## EXERCISE AIM
Copy out each line in the listing below where the word "language" appears.

## GIVEN DATA
◇ ◇ ◇
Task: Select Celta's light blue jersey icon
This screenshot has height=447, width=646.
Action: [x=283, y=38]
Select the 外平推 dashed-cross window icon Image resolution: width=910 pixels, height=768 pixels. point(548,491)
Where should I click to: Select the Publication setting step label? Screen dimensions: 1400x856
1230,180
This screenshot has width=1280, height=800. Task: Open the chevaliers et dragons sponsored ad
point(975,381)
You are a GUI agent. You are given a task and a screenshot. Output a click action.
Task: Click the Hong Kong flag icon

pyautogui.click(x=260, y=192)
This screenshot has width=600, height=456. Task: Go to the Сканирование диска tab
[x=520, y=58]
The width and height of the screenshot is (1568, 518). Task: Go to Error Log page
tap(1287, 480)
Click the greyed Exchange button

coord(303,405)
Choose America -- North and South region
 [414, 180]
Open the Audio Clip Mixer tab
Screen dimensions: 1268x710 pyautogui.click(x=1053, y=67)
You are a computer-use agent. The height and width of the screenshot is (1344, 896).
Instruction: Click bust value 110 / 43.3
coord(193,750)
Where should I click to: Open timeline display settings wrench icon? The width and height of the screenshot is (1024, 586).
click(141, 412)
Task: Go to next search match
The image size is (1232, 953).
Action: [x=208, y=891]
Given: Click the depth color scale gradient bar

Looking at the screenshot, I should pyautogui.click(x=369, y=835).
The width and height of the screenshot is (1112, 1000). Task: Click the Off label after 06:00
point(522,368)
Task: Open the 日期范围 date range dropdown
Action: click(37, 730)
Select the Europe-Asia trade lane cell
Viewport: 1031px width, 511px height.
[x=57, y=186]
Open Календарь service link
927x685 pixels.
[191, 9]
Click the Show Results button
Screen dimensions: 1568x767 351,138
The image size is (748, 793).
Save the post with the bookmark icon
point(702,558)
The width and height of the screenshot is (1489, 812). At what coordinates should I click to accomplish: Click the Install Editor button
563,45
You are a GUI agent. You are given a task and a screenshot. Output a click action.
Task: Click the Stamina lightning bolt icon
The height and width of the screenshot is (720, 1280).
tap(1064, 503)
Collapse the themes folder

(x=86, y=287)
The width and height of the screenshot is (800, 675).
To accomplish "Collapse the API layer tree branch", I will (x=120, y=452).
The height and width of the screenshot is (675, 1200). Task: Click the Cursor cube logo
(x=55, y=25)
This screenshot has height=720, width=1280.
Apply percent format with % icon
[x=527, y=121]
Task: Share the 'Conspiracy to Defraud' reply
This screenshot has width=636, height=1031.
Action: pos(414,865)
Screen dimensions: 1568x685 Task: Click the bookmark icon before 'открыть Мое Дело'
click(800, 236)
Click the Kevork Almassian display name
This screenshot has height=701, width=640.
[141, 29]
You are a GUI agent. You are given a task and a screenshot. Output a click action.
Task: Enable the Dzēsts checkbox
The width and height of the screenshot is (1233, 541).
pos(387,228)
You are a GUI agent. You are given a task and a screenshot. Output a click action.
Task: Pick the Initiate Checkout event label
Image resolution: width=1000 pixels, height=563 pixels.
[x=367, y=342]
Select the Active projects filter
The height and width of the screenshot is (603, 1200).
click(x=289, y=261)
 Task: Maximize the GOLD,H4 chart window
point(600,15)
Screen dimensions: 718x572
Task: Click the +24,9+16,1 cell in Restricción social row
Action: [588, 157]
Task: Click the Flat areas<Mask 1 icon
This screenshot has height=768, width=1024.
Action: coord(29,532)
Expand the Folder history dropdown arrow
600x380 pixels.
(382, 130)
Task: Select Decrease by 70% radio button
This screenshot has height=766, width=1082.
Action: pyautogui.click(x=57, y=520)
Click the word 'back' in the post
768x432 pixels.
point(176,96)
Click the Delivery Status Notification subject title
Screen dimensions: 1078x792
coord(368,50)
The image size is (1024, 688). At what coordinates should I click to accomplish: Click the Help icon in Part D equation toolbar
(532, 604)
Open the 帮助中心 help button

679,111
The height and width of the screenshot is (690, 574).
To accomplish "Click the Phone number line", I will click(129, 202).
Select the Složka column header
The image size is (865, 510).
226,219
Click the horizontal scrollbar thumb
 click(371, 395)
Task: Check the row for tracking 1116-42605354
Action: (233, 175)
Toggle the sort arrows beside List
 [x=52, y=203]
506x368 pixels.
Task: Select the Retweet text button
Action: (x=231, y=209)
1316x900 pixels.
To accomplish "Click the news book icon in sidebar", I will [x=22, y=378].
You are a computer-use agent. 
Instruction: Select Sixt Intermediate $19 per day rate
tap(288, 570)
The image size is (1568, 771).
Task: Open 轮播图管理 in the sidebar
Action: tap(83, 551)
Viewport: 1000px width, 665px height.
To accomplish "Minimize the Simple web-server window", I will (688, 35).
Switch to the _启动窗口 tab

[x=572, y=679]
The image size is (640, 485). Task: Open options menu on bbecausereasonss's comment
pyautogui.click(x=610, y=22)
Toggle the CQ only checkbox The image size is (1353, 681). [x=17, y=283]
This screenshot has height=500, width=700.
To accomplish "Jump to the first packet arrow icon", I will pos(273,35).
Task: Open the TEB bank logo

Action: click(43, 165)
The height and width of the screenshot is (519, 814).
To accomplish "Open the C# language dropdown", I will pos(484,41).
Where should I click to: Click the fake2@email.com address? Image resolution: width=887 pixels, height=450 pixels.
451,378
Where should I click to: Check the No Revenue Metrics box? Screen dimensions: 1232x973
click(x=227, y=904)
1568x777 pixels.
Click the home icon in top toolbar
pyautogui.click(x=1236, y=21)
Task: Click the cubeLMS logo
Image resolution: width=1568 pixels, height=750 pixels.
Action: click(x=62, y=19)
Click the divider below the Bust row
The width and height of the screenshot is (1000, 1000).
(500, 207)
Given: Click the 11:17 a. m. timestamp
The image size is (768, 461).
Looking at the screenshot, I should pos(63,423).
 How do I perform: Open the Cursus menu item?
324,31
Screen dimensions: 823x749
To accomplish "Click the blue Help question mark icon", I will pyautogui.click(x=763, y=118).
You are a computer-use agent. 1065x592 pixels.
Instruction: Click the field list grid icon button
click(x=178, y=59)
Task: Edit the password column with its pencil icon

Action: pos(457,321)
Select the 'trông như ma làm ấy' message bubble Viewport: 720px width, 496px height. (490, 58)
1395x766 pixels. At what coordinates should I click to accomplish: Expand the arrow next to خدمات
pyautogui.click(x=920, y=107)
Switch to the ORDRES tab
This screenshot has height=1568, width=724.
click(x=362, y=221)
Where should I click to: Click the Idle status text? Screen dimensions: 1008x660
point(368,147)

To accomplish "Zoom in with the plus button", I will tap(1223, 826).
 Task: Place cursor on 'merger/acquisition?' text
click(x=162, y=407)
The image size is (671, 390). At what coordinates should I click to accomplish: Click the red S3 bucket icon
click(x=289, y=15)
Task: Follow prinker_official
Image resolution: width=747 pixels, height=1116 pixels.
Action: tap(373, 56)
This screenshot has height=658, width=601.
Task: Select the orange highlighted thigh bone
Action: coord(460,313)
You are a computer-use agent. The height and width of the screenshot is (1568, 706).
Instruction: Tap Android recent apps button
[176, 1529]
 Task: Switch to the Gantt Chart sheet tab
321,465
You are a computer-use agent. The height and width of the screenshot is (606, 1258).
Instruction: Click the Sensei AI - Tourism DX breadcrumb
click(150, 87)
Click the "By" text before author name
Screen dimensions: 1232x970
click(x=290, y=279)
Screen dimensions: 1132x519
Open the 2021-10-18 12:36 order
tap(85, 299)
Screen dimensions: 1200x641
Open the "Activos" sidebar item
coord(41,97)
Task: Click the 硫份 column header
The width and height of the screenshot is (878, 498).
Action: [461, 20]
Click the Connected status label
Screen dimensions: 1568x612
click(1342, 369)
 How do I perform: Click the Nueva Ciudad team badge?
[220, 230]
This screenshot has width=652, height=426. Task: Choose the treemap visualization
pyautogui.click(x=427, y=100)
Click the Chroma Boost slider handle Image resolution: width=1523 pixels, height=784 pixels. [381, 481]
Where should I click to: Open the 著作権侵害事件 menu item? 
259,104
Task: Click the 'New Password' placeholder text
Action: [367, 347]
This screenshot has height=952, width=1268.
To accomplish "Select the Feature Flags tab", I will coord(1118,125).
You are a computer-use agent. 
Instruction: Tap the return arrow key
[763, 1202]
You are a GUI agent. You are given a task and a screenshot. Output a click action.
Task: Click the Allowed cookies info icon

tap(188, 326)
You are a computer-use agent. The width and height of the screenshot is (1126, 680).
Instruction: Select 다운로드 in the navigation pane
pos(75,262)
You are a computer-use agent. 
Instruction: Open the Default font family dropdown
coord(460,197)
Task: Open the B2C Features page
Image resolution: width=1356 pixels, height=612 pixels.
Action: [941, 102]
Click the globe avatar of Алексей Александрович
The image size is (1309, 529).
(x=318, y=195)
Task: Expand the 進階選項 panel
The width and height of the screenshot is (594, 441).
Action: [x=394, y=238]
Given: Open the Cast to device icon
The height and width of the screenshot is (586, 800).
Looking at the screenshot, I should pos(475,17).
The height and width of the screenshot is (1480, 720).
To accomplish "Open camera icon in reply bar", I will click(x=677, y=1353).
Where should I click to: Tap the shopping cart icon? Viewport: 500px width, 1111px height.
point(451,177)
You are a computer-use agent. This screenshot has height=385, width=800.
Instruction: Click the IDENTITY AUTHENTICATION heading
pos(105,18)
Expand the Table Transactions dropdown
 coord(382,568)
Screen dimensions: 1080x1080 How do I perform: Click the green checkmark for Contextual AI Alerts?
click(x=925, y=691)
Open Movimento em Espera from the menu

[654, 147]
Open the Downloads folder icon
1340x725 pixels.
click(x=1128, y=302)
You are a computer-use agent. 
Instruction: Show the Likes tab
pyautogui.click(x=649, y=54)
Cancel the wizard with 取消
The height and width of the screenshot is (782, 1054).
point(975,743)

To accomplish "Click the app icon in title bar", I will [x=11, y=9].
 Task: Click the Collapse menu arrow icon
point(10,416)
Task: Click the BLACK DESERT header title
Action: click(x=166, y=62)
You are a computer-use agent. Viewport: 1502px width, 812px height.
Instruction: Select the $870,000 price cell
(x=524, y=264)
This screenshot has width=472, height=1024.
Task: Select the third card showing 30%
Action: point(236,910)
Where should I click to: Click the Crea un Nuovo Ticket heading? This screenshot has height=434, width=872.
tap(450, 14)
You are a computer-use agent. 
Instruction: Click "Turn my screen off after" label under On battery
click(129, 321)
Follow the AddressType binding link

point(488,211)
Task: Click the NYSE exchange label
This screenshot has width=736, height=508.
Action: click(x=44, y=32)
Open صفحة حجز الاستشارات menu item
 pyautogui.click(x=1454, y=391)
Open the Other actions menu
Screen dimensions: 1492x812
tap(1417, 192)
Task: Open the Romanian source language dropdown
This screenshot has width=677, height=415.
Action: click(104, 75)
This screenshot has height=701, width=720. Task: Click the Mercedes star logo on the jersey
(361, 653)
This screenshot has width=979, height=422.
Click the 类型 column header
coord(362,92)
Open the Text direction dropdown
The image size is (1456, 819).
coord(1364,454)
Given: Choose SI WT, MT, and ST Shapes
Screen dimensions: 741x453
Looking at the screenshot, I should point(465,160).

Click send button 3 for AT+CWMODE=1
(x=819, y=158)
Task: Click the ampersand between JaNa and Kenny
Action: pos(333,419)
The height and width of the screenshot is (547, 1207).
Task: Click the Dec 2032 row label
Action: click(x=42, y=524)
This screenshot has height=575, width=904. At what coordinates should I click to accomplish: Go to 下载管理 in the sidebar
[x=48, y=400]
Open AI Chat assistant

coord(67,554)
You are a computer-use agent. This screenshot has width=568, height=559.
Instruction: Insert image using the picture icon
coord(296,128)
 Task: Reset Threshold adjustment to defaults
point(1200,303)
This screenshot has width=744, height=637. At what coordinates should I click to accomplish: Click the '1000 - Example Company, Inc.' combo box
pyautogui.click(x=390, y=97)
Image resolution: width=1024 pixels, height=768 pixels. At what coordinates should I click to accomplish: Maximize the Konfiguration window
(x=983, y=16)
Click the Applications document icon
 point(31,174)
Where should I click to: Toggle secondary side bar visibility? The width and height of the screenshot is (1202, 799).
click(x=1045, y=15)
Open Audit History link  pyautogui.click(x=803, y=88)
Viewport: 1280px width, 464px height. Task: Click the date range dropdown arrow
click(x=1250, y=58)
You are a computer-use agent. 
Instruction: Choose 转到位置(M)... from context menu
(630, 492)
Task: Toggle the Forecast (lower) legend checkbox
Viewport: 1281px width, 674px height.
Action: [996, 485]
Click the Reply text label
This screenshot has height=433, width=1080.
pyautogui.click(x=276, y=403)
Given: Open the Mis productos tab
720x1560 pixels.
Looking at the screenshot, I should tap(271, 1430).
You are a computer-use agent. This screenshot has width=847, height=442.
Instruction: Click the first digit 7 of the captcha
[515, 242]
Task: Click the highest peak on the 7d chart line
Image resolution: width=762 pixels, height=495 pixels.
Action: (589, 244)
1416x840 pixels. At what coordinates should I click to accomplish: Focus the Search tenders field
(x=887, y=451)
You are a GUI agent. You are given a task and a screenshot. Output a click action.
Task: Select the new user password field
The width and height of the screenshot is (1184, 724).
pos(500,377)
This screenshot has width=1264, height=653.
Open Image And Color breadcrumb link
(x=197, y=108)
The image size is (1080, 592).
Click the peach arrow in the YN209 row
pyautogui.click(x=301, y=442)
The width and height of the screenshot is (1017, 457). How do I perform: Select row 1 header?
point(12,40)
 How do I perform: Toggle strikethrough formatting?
◇ ◇ ◇
## PROBLEM SOLUTION
To accomplish "Open the C# language dropdown", I will pos(484,41).
Task: Open the Romanian source language dropdown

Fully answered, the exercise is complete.